#### Reading text

White House refuses to take part in 1st impeachment hearing

US President Donald J. Trump reacts during a campaign rally at the BB&T Center in Sunrise, Florida, USA, 26 November 2019. EPA-EFE FILE/CRISTOBAL HERRERA

Washington, December 1 (efe-epa).- The White House announced Sunday that it will not participate in the first impeachment inquiry hearing before the House Judiciary Committee against the United States president.

Judiciary Committee chairman and Democrat Jerrold Nadler had invited Trump's lawyers to participate in the first public hearing, scheduled for Wednesday.

Counsel to the President Pat Cipollone sent a letter to Nadler Sunday stating: "Under the current circumstances, we do not intend to participate in your Wednesday hearing."

"This baseless and highly partisan inquiry violates all past historical precedent, basic due process rights, and fundamental fairness," Cipollone said.

Cipollone wrote that it "cannot fairly be expected to participate in a hearing while the witnesses are yet to be named and while it remains unclear whether the Judiciary Committee will afford the president a fair process through additional hearings."

"More importantly, an invitation to an academic discussion with law professors does not begin to provide the president with any semblance of a fair process," he added.

Legal experts are expected to appear at Wednesday's hearing to discuss the historical and constitutional precedents of impeachment, and in his letter, Cipollone hinted that the White House considers it a minor session, underlining the hearing “will include no fact witnesses at all."

########
#### Entries shown

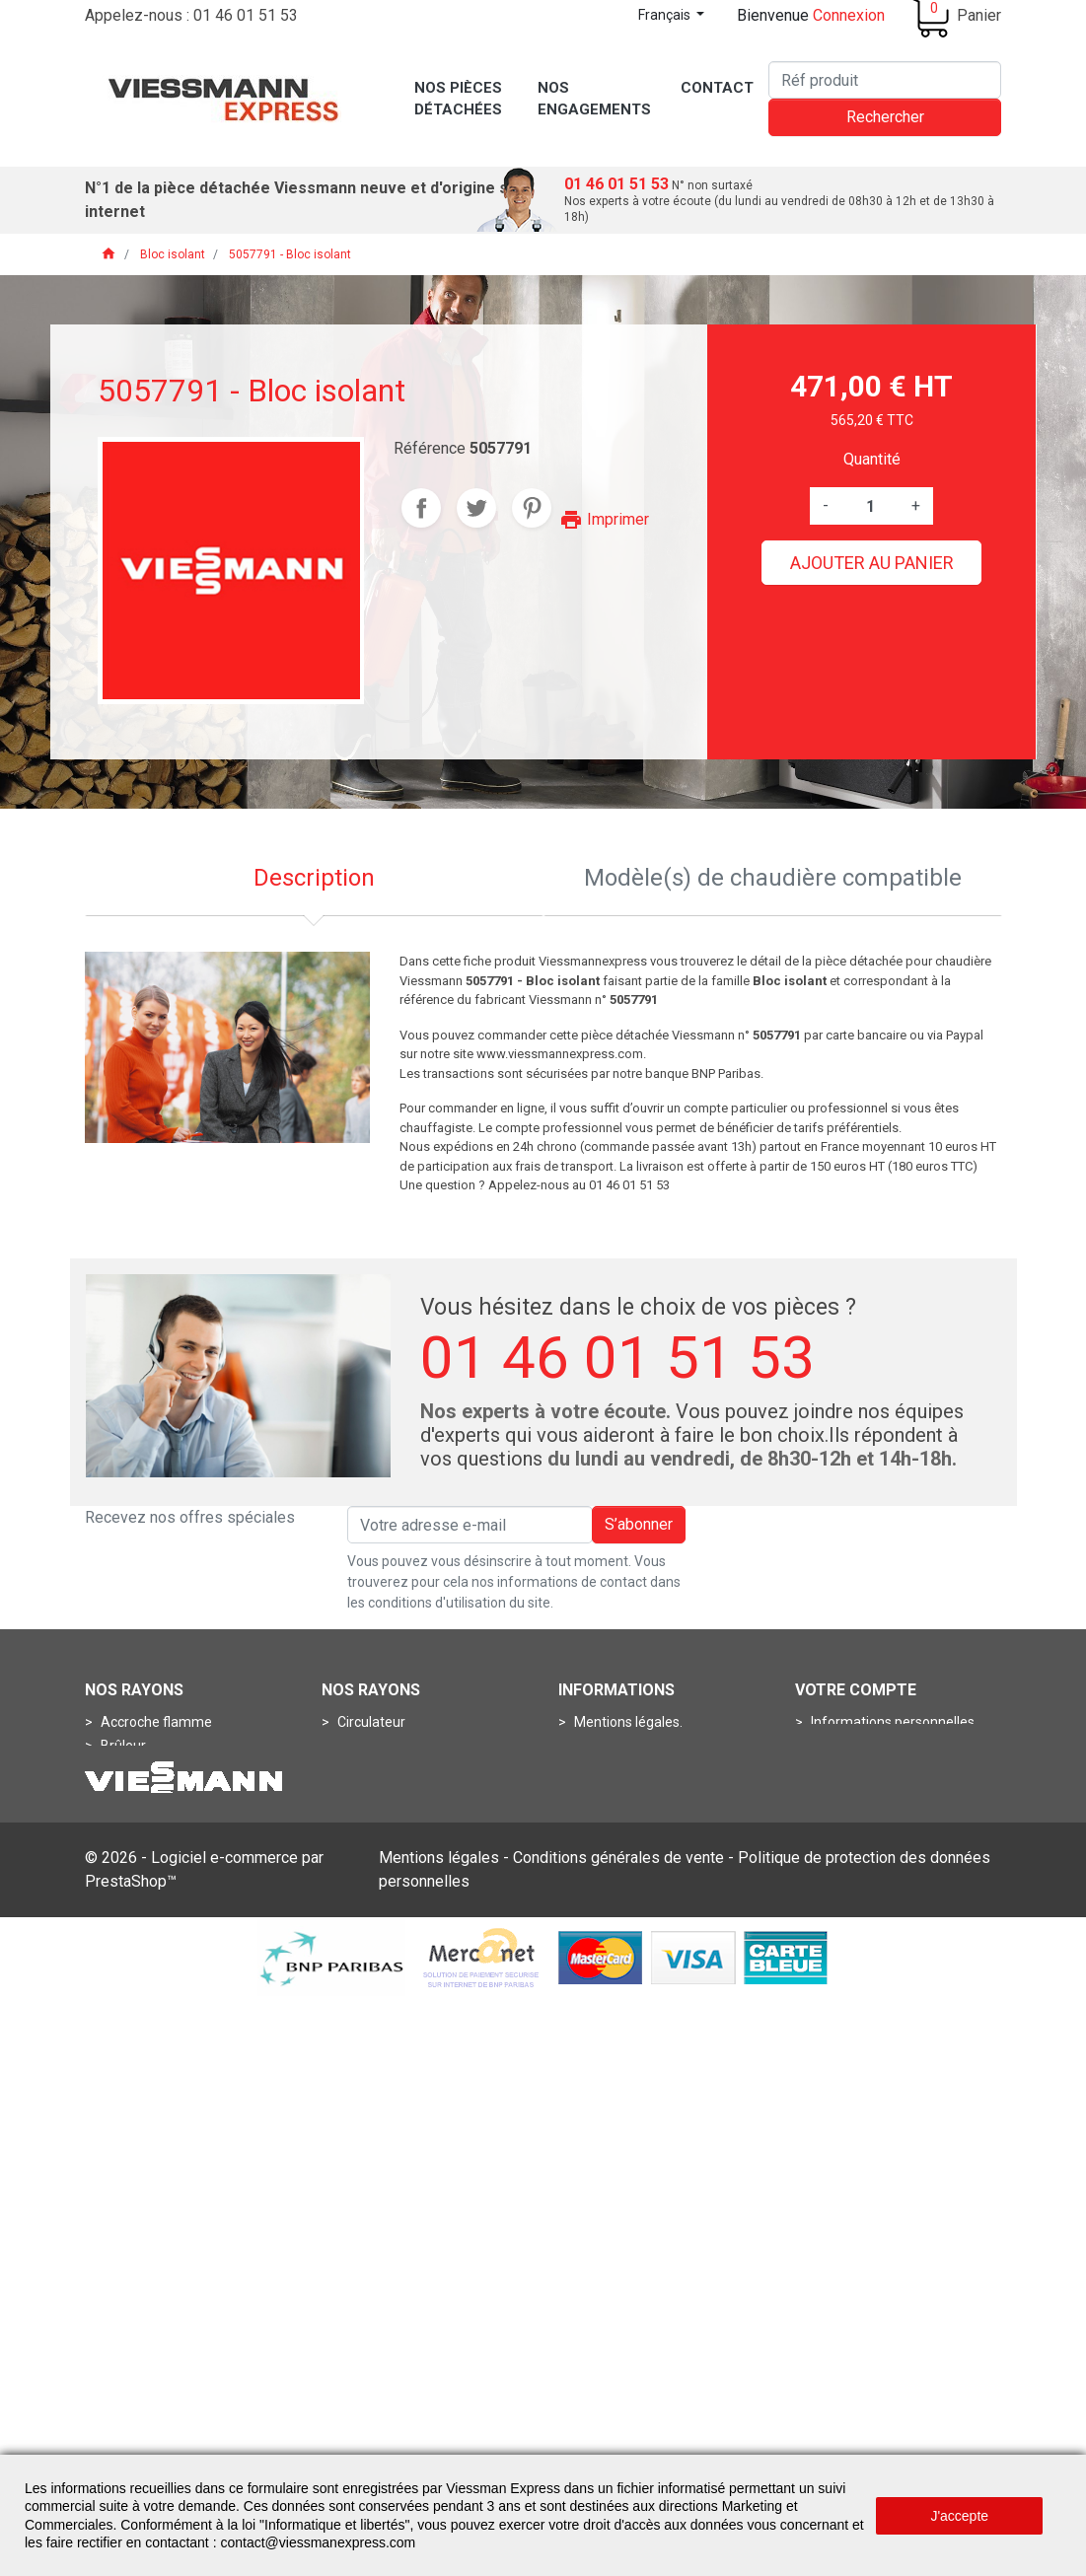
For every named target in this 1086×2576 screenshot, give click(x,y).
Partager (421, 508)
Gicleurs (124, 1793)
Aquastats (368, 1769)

########
#### Entries shown

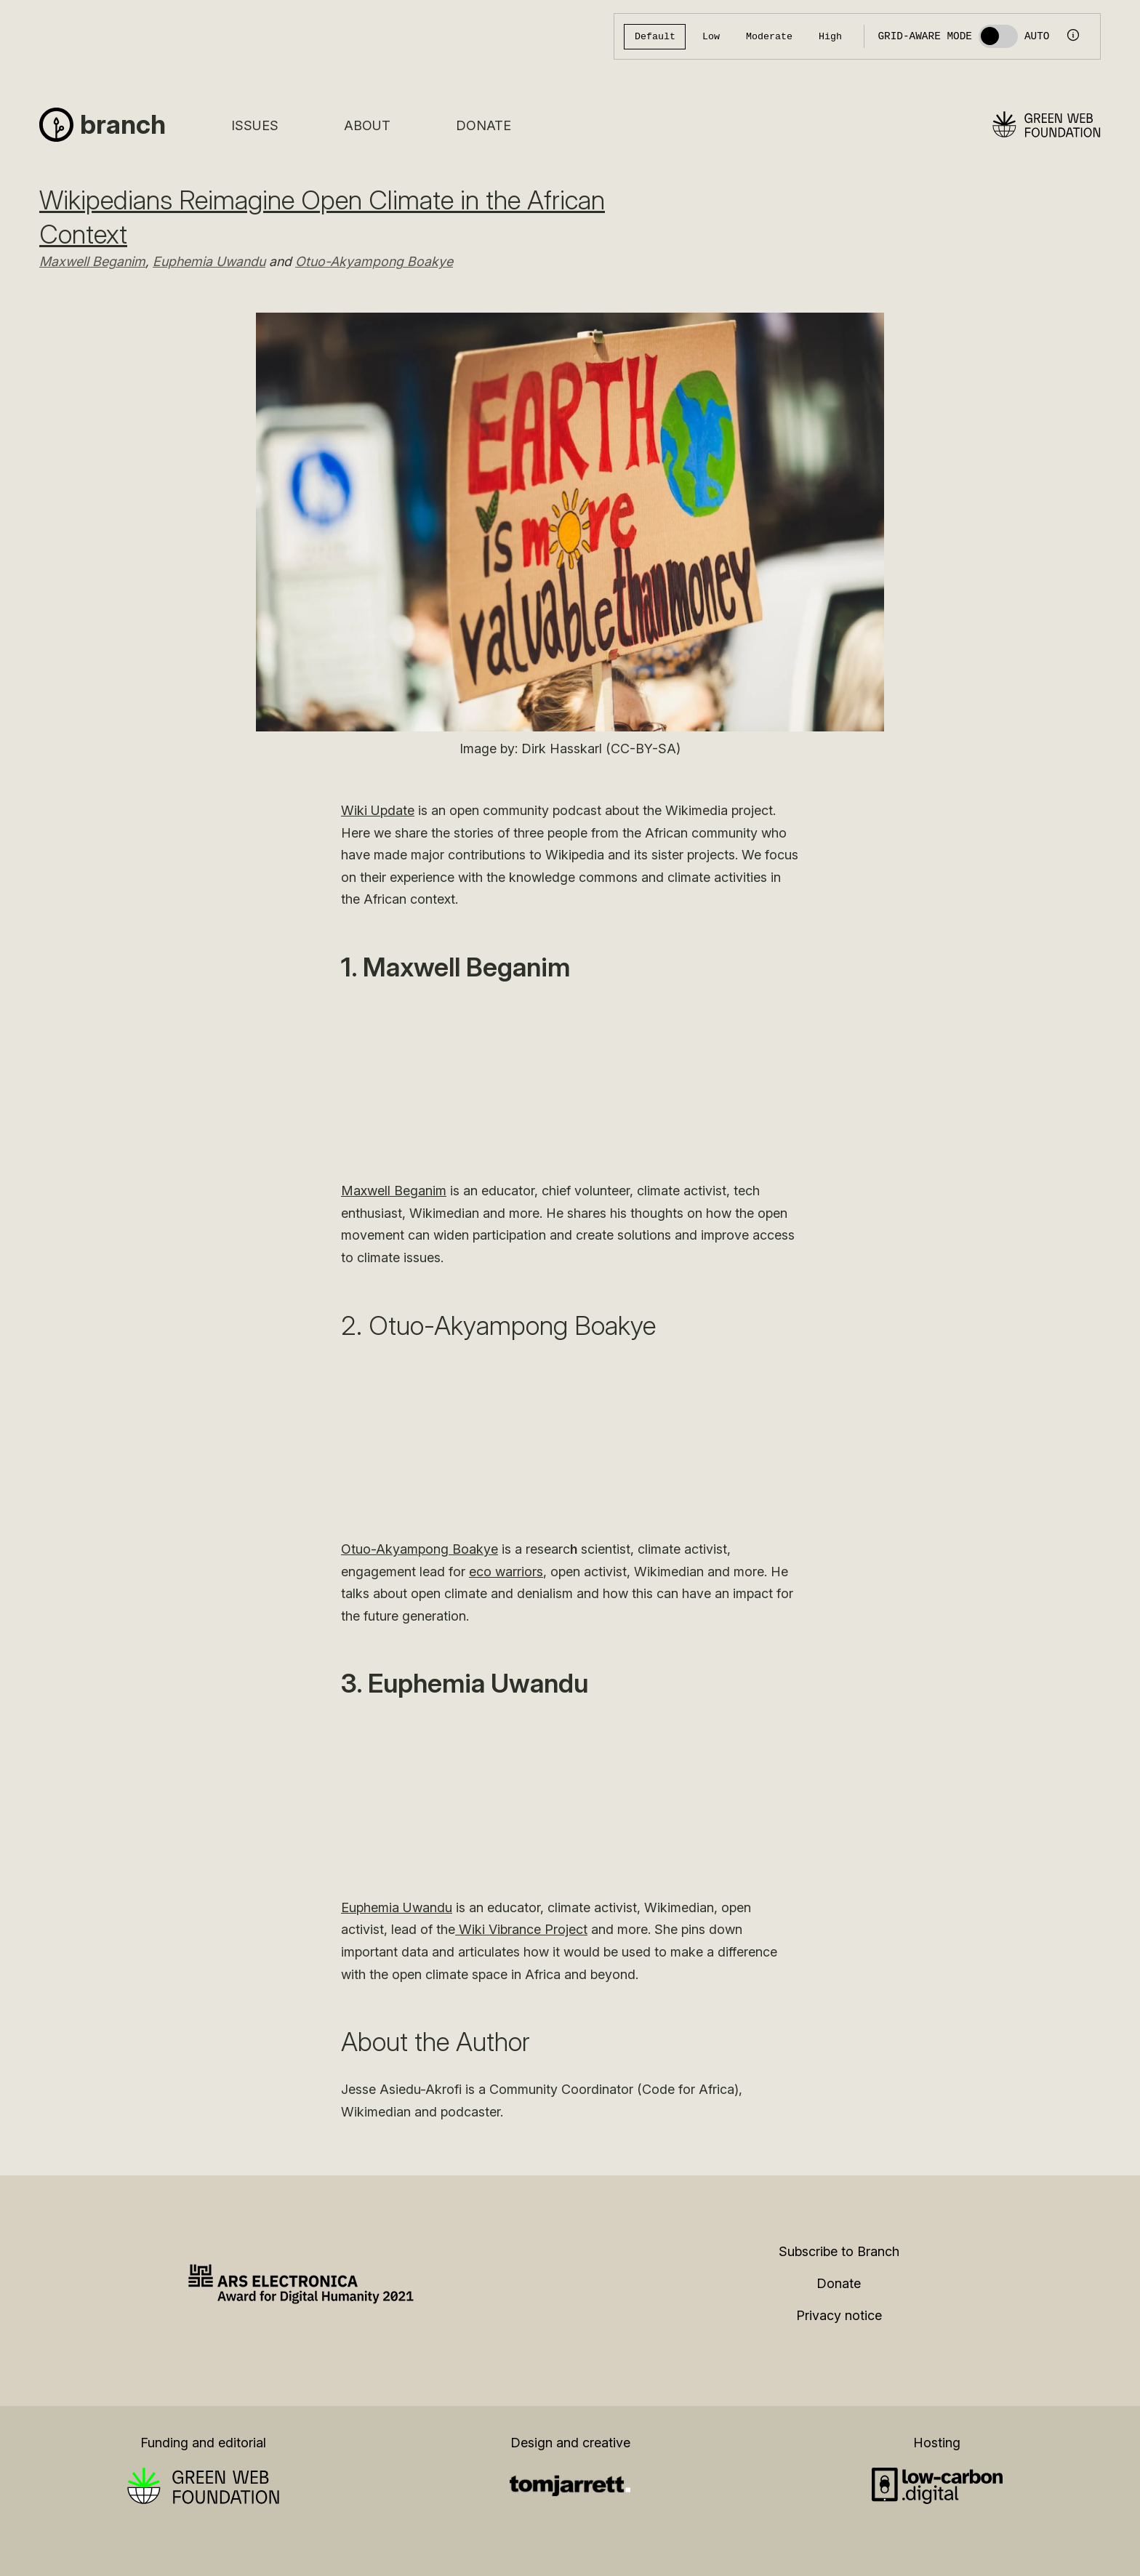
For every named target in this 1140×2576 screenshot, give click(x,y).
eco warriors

########

-- Exercise --
Pick up the news report about the White House declining to join the first impeachment hearing, starting right after its final sentence.

-- Output --
However, he did not rule out that the White House would attend future hearings, and said they would give an answer on the matter before the Friday deadline.

On Monday, House Intelligence Committee members are expected to begin reviewing a draft report on Trump's efforts to enlist Ukraine to investigate a political rival, former vice president Joe Biden, while aid to that country was being withheld, according to EFE/Dow Jones.

The panel will vote on the report Tuesday, sending it to the Judiciary Committee to weigh articles of impeachment.

The Judiciary Committee's hearing Wednesday is its first on the matter, and it will hear from a panel of experts on what constitutes an impeachable offense. The committee plans to announce those witnesses on Monday, an aide said.

Trump and his GOP allies have questioned the impeachment process, characterizing some witness testimony as second- or third-hand and complaining that they haven't been able to call witnesses. But the White House has blocked from testifying current and former Trump administration officials who were part of the direct discussions on Ukraine policy.